WHAT THIS TASK INVOLVES
Find each line in the entries below that contains the word "width" and copy those lines.

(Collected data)
━━━━━━━━━━

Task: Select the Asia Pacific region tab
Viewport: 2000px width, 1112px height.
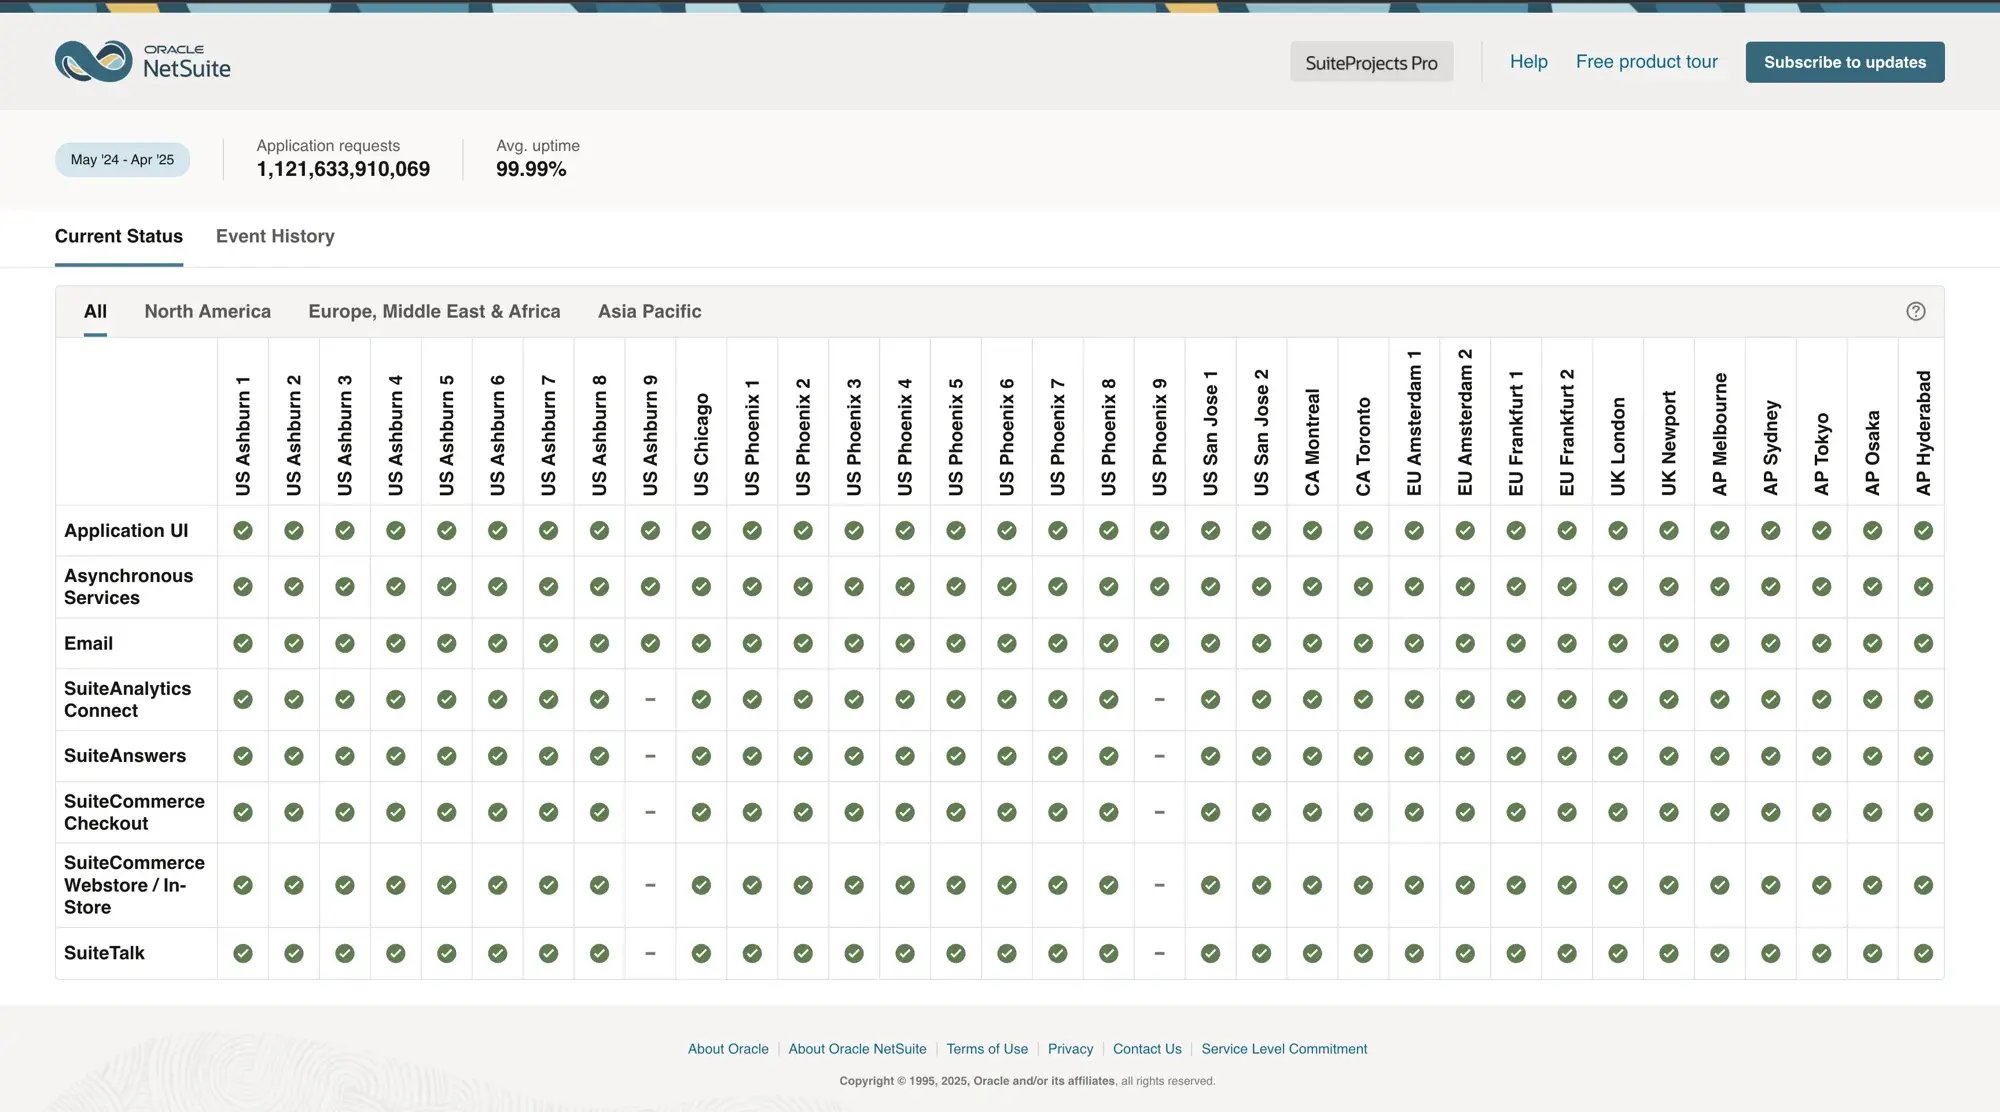Action: click(649, 311)
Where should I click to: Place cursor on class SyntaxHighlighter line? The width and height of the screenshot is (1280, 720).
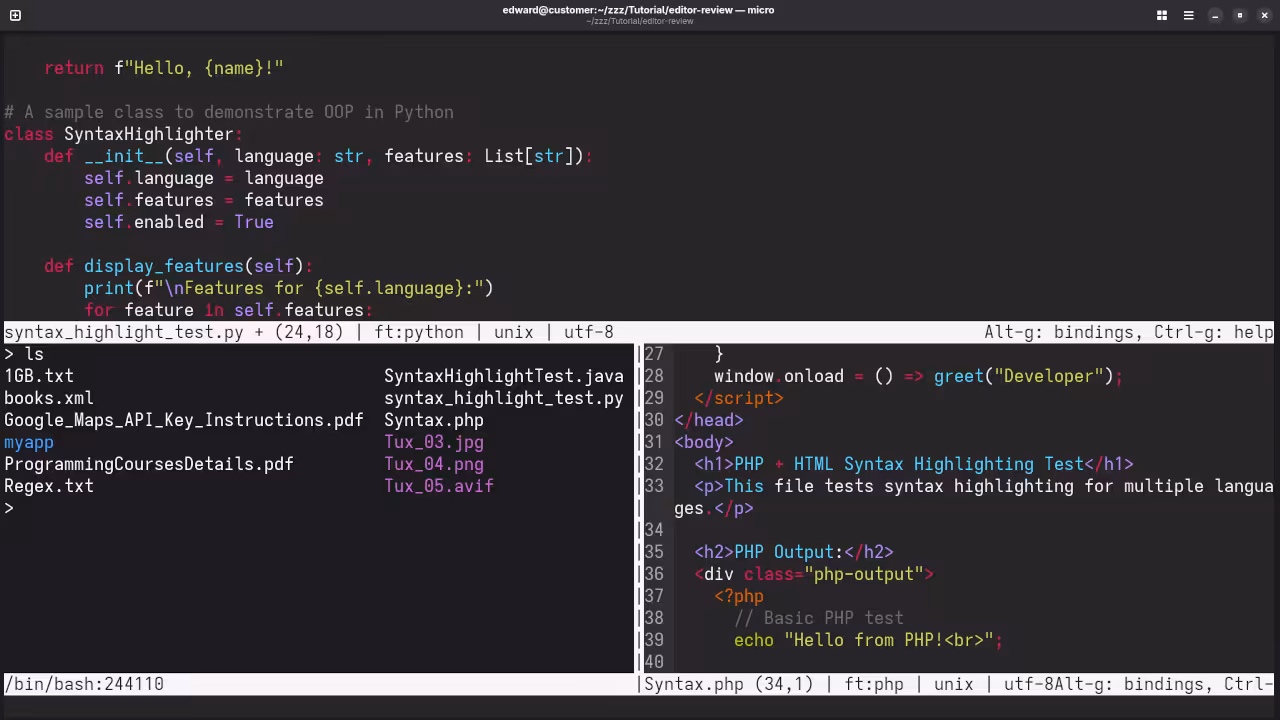[148, 134]
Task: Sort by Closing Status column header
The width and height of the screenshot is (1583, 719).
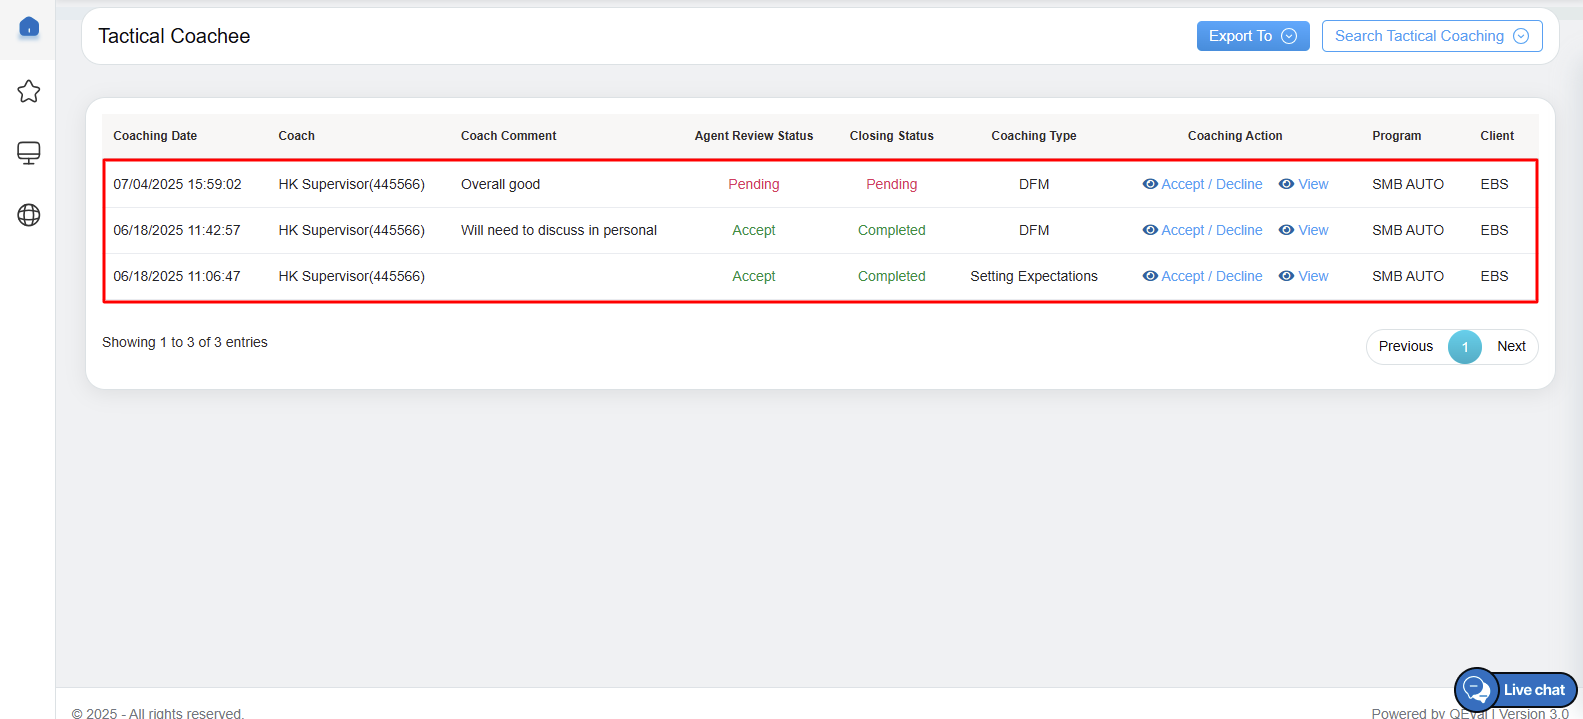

━━━━━━━━━━

THE SOLUTION
Viewport: 2000px width, 1112px height.
Where should I click to: Place cursor on class SyntaxHighlighter line? The width and height of the screenshot is (1280, 720).
The width and height of the screenshot is (1583, 719).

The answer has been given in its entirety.